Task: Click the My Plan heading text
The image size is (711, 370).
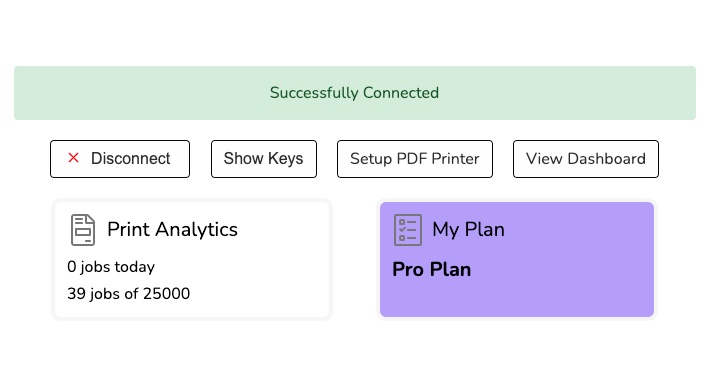Action: (x=468, y=229)
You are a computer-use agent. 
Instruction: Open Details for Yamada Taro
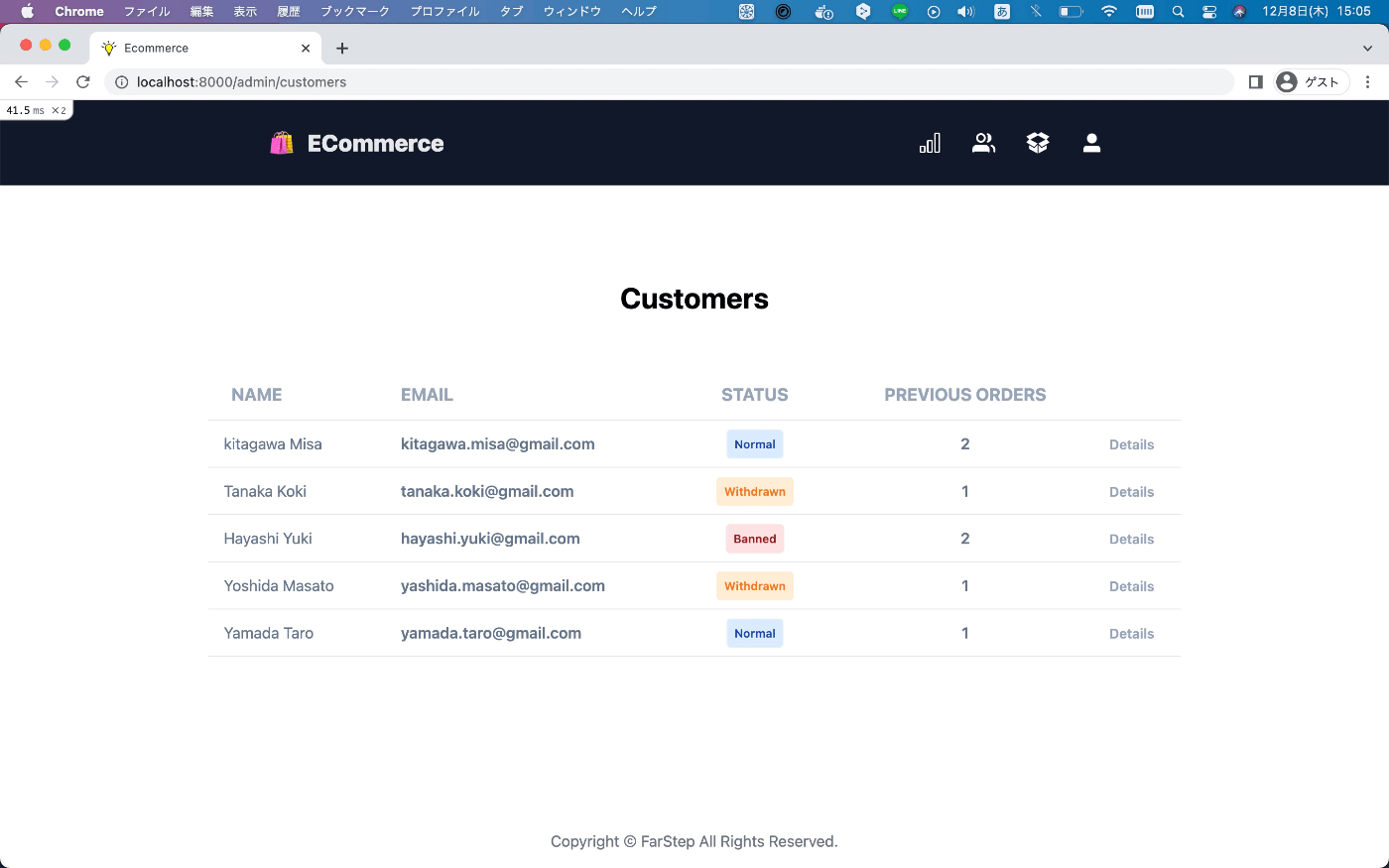point(1131,633)
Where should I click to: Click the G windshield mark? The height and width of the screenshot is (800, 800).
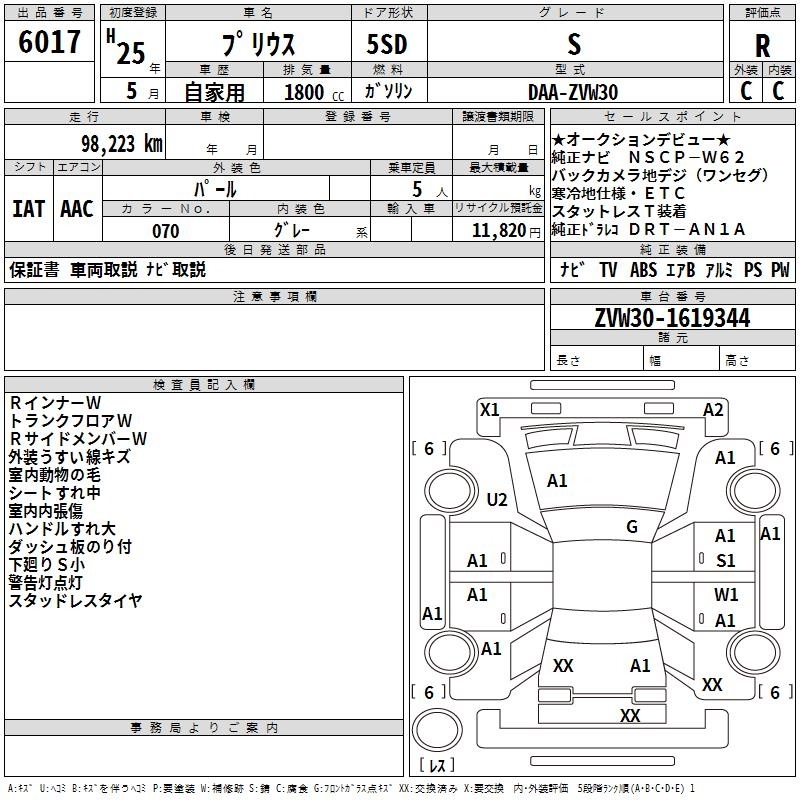pos(632,527)
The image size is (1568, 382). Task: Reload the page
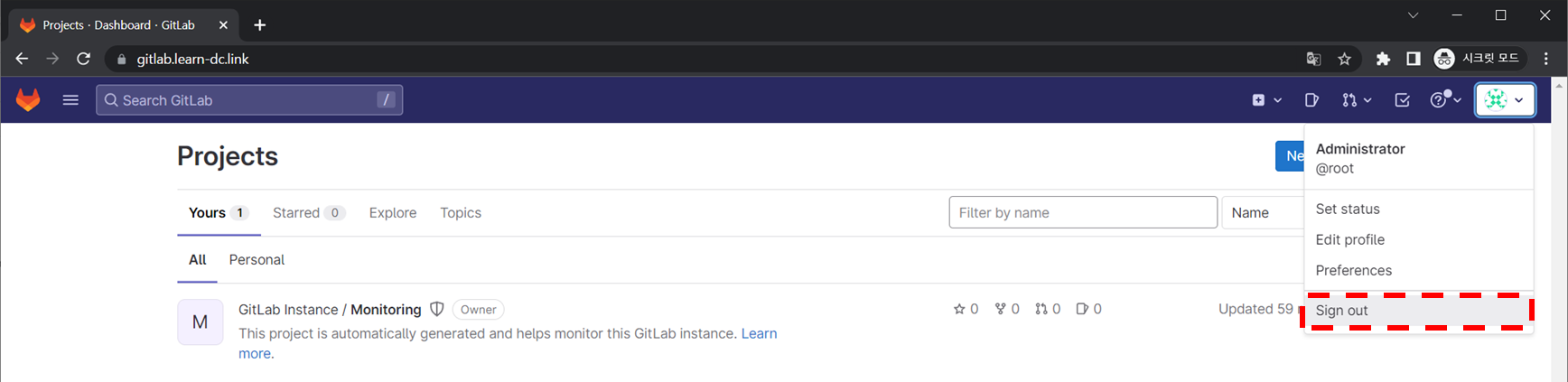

================================

#### Exercise details:
Working from the listing above, pick out every line that has "Task" and copy it.

#### Solution to this exercise:
Task: Click the My Plan heading text
The image size is (1568, 382). Task: Reload the page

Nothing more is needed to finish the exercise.